Los hijos asintieron en silencio, se miraron brevemente y, uno antes que el otro, hicieron un ligero ademán para quitar importancia a la frase.
— Tenía el cáncer muy avanzado, con ……. "mefasfasis" o como leches se llame -dijo la madre tras volver a sentarse junto a ellos- pero no quería volver al médico; su trabajo estaba por encima de todo…..incluso de mí. Pobre Manolo. Concluyó en una especie de suspiro.

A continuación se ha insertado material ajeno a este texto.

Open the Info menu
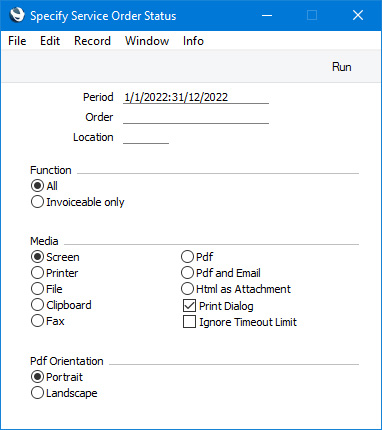This screenshot has height=430, width=382. click(193, 41)
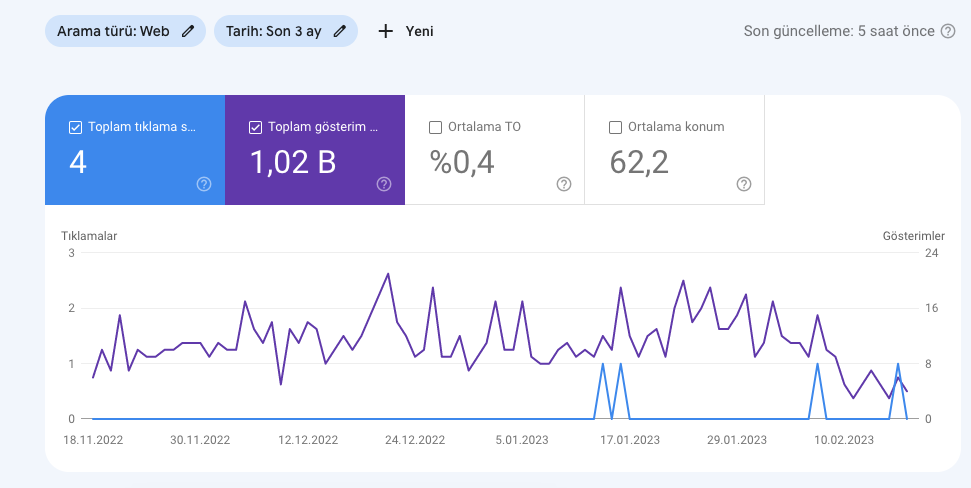The height and width of the screenshot is (488, 971).
Task: Click help icon on Ortalama konum card
Action: pos(744,184)
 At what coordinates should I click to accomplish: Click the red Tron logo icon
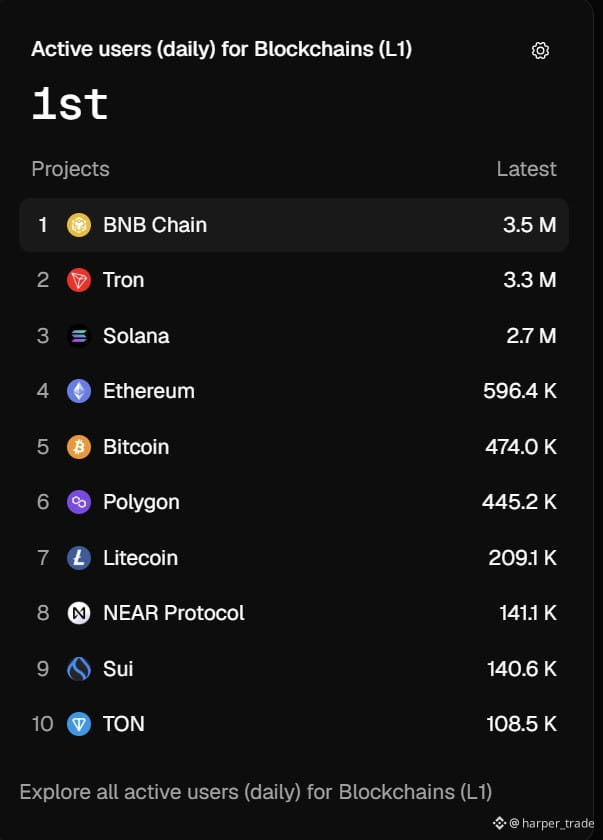[x=79, y=280]
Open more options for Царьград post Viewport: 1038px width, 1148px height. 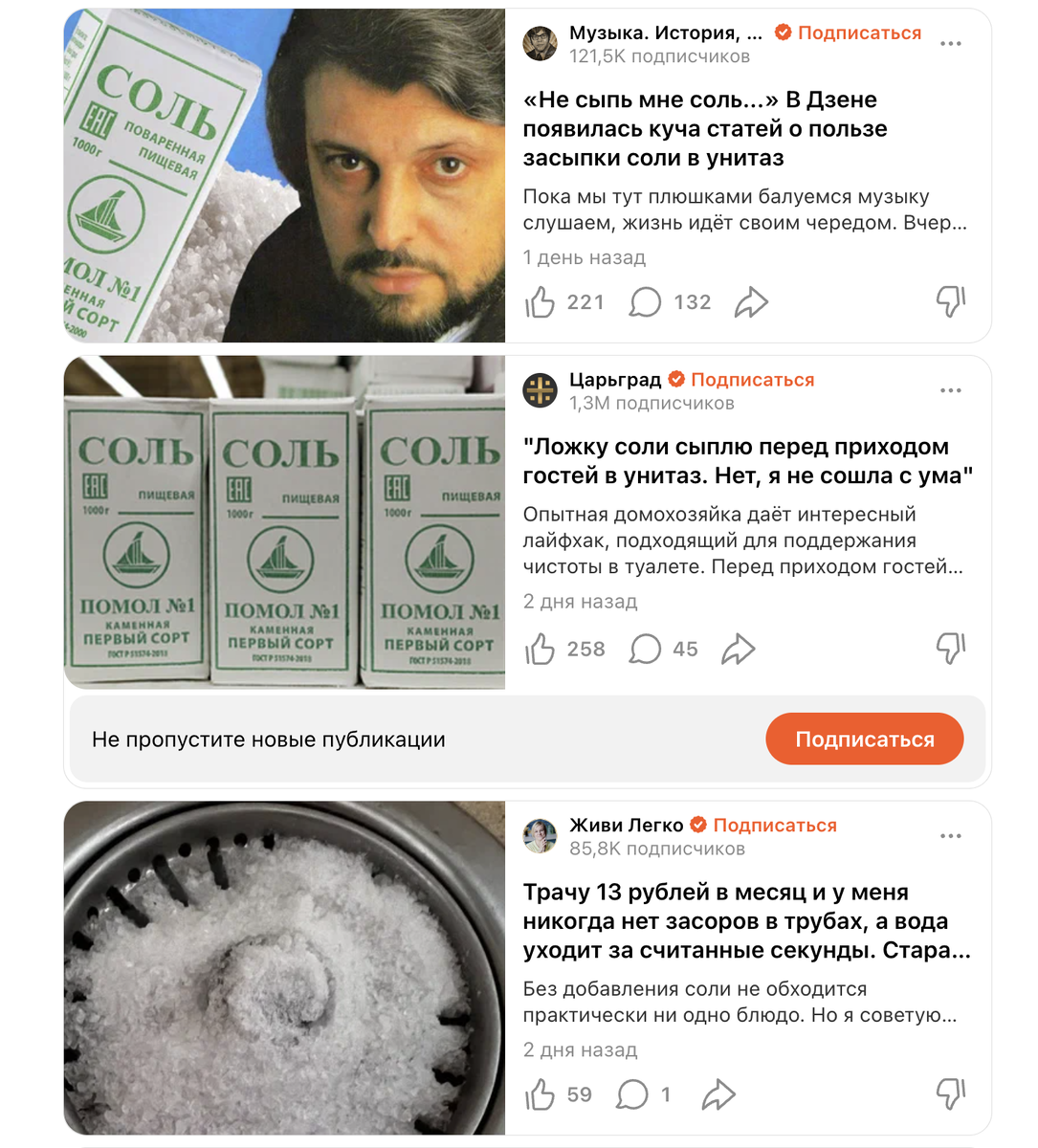tap(951, 390)
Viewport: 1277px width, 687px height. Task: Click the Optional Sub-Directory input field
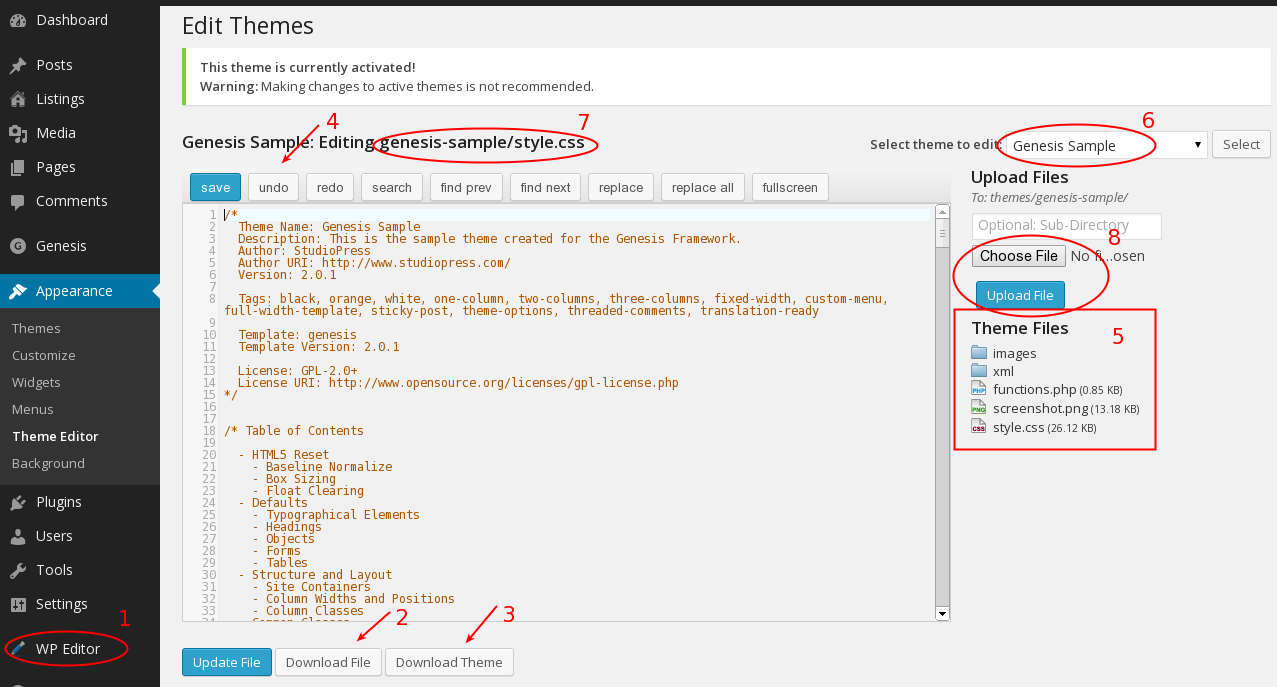1065,226
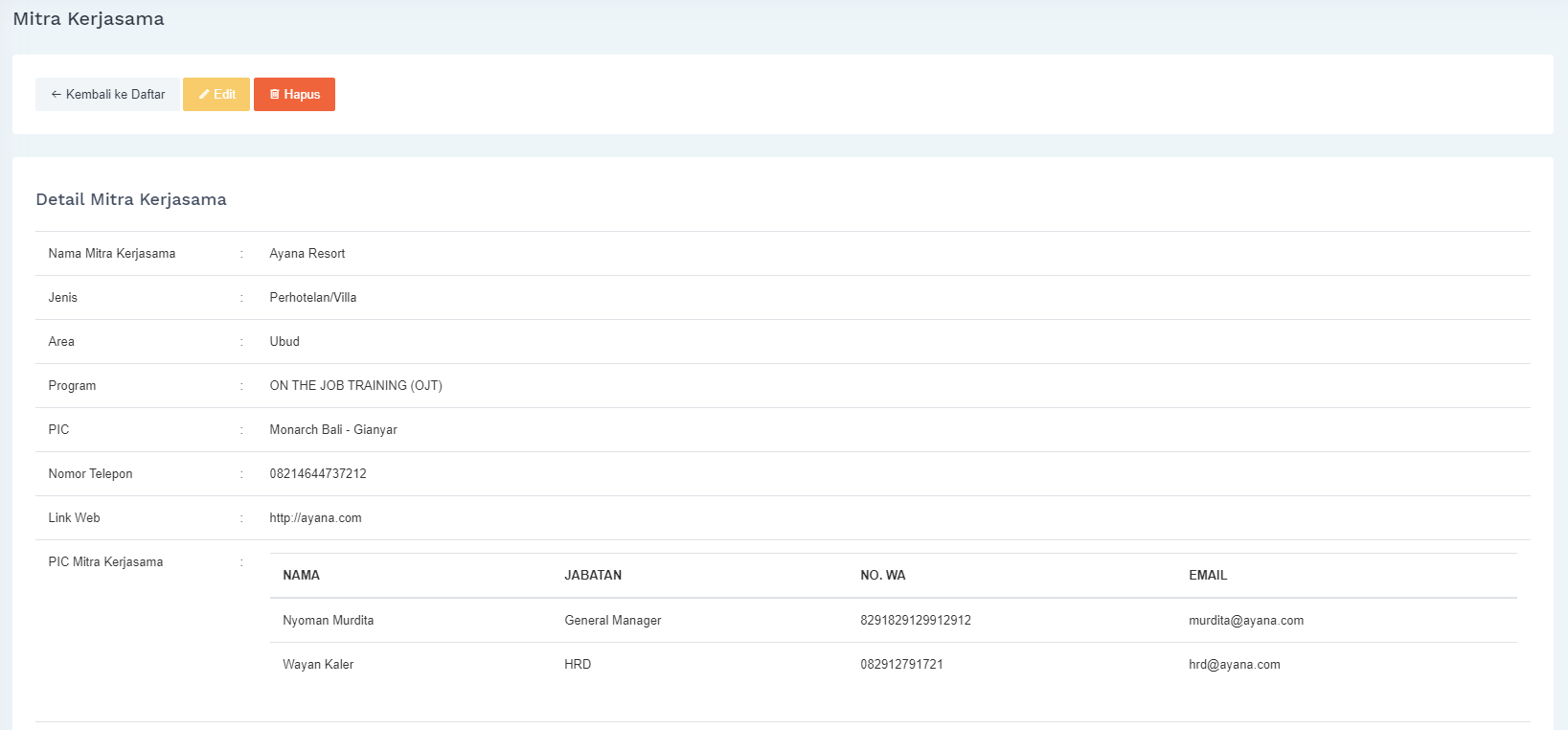Click the ON THE JOB TRAINING program value
Viewport: 1568px width, 730px height.
click(355, 386)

— Y todo para malvivir toda la puta vida.
El hijo pequeño, el que vivía en Ibiza, agitó sus rastas para soslayar las manos de su hermano.
— Y no te has planteado, madre, vivir en un piso más pequeño y vender este. Nos vendría bien a todos.
Dijo el otro hermano, apoyando su mano en la pierna del otro.
— ….. César podría coger más sitio para ampliar su puesto en el rastro y a mí me vendría bien para hacer ciertas reformas que me exige la ley en el pub. Por supuesto, tú vivirías cerca de nosotros y podríamos servirte de ayuda.
— Esta casa es demasiado grande para a ti, además llena de recuerdos que ahora seguro no te ayudan estando sola.
Añadió César mirando el perfil de la madre.
— Bueno…… eso ya se andará -contestó ella desentendiéndose- Yo ya me las apañaré, tengo buenas vecinas, además de la tía Sonsoles que vive a dos pasos.
Un súbito viento empujó la puerta del balcón haciendo lamentarse a los herrajes.
— ¡Coñe, cómo sopla el viento! -dijo la madre, yendo a asegurar las hojas.
Pegado al cristal, como un cromo remojado, le pareció adivinar el rostro de su marido. Carmen se estremeció y se giró de repente hacia sus hijos.
— Pero tal vez tengáis razón en eso de buscar otra casa, puede que esta se me llene de fantasmas.